Aujourd'hui, les nanomatériaux sont mis sur le marché sans même que le consommateur ne sache qu'il en ingère et sans enregistrement préalable. La faute à Reach - le règlement européen sur les substances chimiques - "qui n'exige pas expressément d'enregistrer les nanomatériaux comme de nouvelles substances", rapporte l'association de veille sur les nanoparticules Avicenn.

"Ils jouent aux apprentis-sorciers"

"Dès que l'on touche aux nanoparticules, on ne sait rien et on ne veut rien savoir, regrette Michèle Rivasi, députée européenne Europe Ecologie-Les Verts. Pourtant, pour les cosmétiques, le dioxyde de titane est interdit. Pourquoi ne le serait-il pas dans l'agroalimentaire? C'est la cacophonie la plus totale." Elle n'est pas la seule à dénoncer le silence des industriels sur le sujet.

"On n'arrive pas à avoir une information fiable sur les nanoparticules, regrette Mathilde Detcheverry, responsable de la veille pour Avicenn. Il y a une réelle opacité."

En France, depuis 2013, les industriels doivent déclarer leur importation ou production de nanoparticules. Mais ce registre appelé R-nano n'oblige pas à préciser les produits concernés. Impossible donc de savoir dans quels aliments elles se trouvent. "C'est la politique du pas vu pas pris, dénonce Michèle Rivasi. Les nanoparticules ne sont recensées nulle part. Ils jouent aux apprentis-sorciers."

Le travail des lobbyistes un peu plus encadré

Les lobbys, ou "clubs parlementaires", sont une quarantaine aujourd'hui à officier auprès des élus, d'après le recensement de la Haute Autorité pour la transparence de la vie publique (HATVP). La loi du 9 décembre 2016 relative à la transparence et à la lutte contre la corruption est censée encadrer le travail des lobbyistes auprès des parlementaires mais aussi des ministres et membres de cabinets. La loi "prévoit la création d'un répertoire numérique sur les relations entre les représentants d'intérêts et les pouvoirs publics" qui "sera tenu par la HATVP et sera accessible à tous sur internet", selon le site vie-publique.

Les modalités de publication de ce registre ont été précisées par un décret du Premier ministre daté du 9 mai dernier. Il prévoit une entrée en vigueur au cours du second semestre 2017 et au plus tard fin avril 2018. Dans le détail, il s'adresse à toute organisation qui "consacre plus de la moitié de son temps à une activité qui consiste à procéder à des interventions en vue d'influer sur une ou plusieurs décisions publiques" et entre en communication avec les élus "au moins dix fois au cours des douze derniers mois".

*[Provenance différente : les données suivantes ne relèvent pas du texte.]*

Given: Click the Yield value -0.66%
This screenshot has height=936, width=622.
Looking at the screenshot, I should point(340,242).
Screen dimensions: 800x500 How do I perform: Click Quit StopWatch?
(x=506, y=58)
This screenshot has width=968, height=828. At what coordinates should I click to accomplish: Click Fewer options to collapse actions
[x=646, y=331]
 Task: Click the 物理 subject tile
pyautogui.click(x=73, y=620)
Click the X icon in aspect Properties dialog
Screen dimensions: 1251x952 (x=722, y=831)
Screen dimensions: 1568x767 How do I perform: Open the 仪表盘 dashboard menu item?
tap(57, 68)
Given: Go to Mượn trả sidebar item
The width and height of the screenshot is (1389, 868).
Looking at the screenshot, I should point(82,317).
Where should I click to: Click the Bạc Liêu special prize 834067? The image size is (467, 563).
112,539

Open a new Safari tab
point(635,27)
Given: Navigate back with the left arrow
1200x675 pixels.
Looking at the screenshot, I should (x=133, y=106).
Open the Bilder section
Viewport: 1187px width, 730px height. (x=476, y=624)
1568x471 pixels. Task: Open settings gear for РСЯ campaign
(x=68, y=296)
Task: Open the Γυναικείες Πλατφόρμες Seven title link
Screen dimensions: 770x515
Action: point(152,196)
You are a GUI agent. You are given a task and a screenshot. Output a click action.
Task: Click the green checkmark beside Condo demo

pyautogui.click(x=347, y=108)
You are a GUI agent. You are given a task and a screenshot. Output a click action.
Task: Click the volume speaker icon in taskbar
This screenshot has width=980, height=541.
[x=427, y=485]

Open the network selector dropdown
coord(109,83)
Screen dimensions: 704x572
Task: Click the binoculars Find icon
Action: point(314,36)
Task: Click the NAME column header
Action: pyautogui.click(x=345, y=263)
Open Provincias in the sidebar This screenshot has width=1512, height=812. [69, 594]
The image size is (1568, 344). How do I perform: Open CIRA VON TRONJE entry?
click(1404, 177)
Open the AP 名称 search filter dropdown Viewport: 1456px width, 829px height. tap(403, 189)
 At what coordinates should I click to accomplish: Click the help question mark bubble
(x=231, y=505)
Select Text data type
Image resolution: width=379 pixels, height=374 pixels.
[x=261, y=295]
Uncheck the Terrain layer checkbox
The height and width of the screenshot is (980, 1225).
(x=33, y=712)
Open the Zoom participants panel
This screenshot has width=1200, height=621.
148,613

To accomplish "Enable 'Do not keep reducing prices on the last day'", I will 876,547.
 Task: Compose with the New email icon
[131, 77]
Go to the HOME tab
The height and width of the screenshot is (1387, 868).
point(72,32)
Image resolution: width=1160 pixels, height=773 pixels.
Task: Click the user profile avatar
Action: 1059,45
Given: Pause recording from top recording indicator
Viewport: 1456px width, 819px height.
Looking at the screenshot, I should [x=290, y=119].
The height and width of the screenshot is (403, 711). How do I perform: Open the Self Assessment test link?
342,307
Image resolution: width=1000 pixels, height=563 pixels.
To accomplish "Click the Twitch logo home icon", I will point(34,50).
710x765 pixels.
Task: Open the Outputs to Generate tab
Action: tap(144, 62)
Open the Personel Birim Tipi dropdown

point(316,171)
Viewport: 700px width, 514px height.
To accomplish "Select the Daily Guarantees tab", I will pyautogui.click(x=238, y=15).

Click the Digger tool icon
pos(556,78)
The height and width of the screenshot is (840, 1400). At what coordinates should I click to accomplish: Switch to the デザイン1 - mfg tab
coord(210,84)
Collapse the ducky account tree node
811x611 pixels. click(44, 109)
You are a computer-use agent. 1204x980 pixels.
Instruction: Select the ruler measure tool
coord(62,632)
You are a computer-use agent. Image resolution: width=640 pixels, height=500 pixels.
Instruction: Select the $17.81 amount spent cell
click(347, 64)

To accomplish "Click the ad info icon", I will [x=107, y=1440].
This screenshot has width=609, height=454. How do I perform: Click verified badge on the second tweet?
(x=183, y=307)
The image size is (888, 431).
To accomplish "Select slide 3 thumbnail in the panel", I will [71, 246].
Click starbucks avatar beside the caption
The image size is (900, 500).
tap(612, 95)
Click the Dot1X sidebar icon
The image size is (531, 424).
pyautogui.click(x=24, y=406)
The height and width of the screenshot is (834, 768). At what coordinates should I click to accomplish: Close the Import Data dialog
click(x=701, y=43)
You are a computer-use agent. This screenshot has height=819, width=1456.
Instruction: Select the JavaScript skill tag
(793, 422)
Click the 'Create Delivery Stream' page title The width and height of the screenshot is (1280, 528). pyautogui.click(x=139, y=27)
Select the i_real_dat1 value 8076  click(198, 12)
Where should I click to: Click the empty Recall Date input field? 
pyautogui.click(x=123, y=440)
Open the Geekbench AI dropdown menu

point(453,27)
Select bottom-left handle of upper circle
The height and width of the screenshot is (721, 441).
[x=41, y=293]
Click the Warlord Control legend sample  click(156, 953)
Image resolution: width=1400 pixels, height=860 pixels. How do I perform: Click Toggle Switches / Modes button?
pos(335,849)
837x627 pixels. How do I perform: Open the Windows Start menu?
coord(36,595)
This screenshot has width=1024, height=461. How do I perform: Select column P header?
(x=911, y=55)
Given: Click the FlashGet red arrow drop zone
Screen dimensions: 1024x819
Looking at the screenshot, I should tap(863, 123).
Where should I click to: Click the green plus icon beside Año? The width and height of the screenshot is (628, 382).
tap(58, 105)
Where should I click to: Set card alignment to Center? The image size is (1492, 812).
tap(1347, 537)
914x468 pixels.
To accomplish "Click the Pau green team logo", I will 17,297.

Le décret demande aux lobbyistes d'adresser à la HATVP - dans un délai assez long - le type de décisions publiques et les questions sur lesquelles ont porté "les actions de représentation d'intérêts", les catégories de responsables rencontrés ainsi que le montant des dépenses affectées à ce lobbying. Mais ni le nom des députés avec qui ils ont échangé, ni la position défendue et encore moins la date de la rencontre ne seront communiqués. Et si le répertoire est public, les informations ne seront accessibles que cinq ans après publication.